Re: Implementing encoded-character

Hmm, right, variables contain no arguments and we don't have functions
yet.  Thinking about string expressions, I certainly would like to
have CRLF as white space, but I also would like embedded comments in
that case.  Just looking at encoded-character, I see no need for CRLF
and even have an odd feeling with, but considering it as syntactic
prototype for string expressions, both CRLF and comments sound useful.


I kind of like the idea of things that look like variables but are
functions operating on the right side of the colon.

We had a bit of discussion in Prague about list expansions that access
external data sources. This would certainly be one way to handle it,
though we'd have to be careful about strict vs. lazy evaluation. Anyhow,
that should probably be the subject of a separate thread.


I suggest to look at Exim and the Exim filter, and their string
expressions, as a live and working example that's very similar.

"${unicode:200000}" -> error
"${unicode:2000000}" -> "${unicode:2000000}"


Ugh, if it looks like encoded-char and walks like encoded-char...

------------------------

### Job 1
Reproduce verbatim the part of the encoded-character reply that starts with the words containing "Re: Implementing encoded-character" and ends with "of the colon.".
### Job 2
Pick up the encoded-character reply after its final line and keep writing it.

### Extracted information

------------------------

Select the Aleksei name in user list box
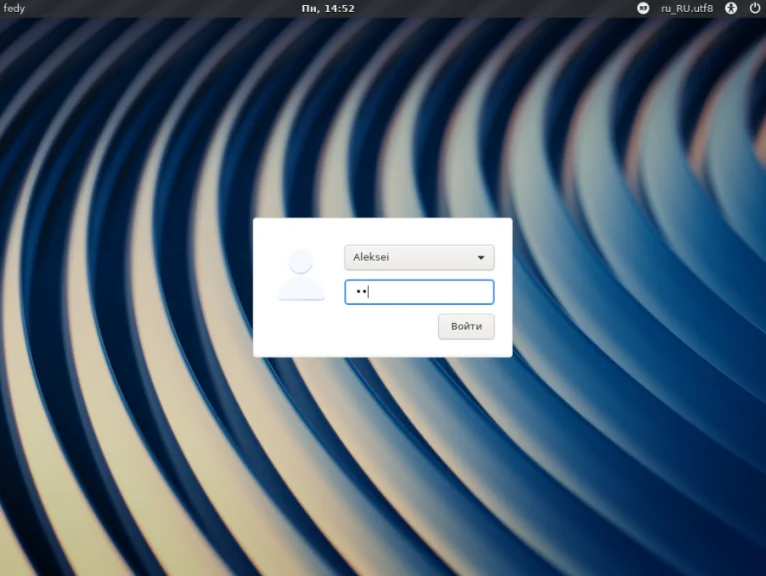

------------------------

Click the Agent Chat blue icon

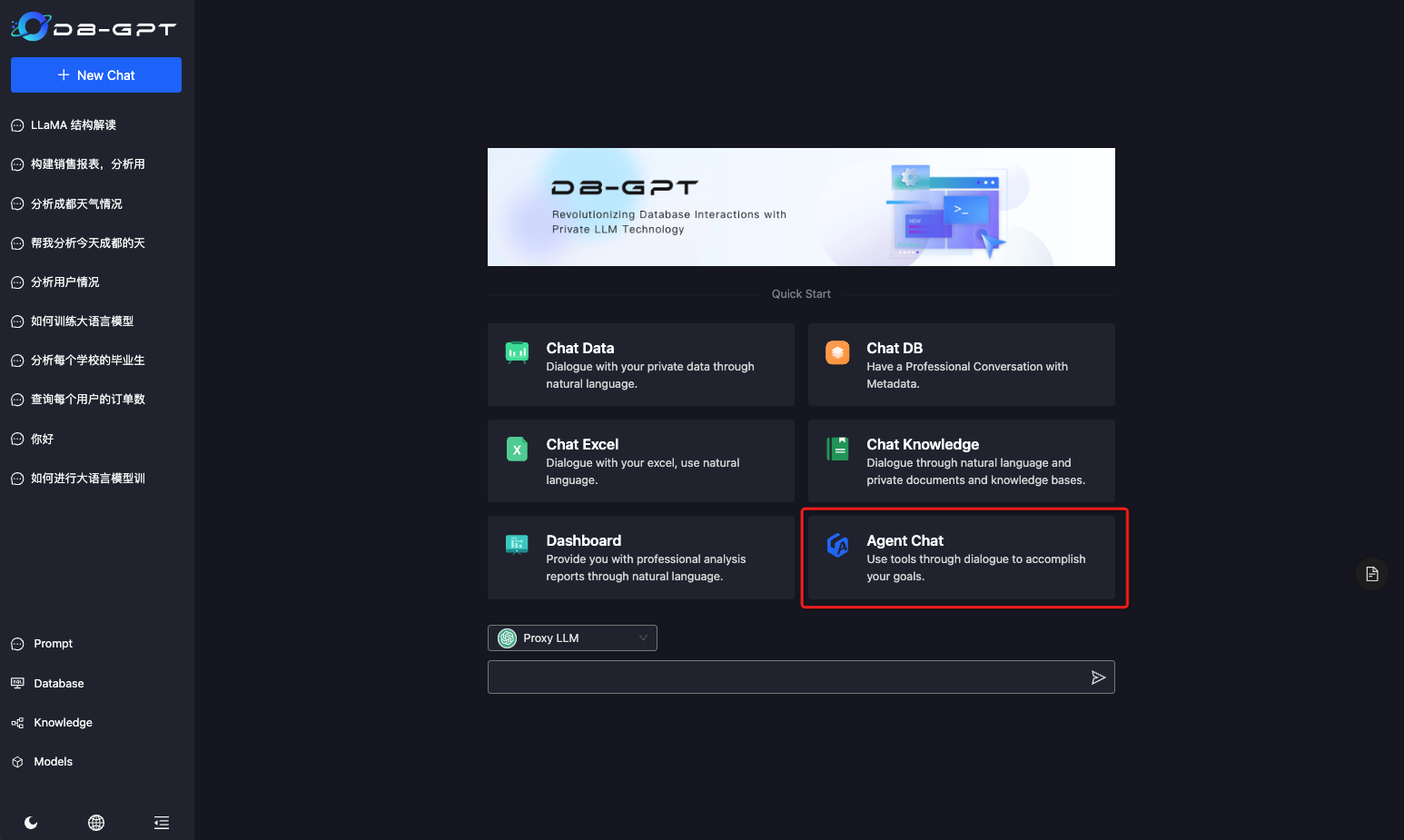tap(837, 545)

------------------------

### Right answer 1
Re: Implementing encoded-character

Hmm, right, variables contain no arguments and we don't have functions
yet.  Thinking about string expressions, I certainly would like to
have CRLF as white space, but I also would like embedded comments in
that case.  Just looking at encoded-character, I see no need for CRLF
and even have an odd feeling with, but considering it as syntactic
prototype for string expressions, both CRLF and comments sound useful.


I kind of like the idea of things that look like variables but are
functions operating on the right side of the colon.

### Right answer 2
That's the point.

My test implementation left-shifts the current value of the encoded
character, then adds the next hex digit. When it hits whitespace, it
checks if the value is within appropriate bounds; if so, stores the
character then loops, if not, stores '?' then loops. Would we really
rather be very strict about this? I'm in favor of some flexibility.


Given you use C and unsigned integers, or signed ones on a common
architecture where overflows are ignored, you already have a problem.
You could stop aggregating after the 6th nibble, simply parsing more,
and then generate an overflow error if there are really more.

I suggest to make the specification a bit more flexible and have
implementations obey it strictly.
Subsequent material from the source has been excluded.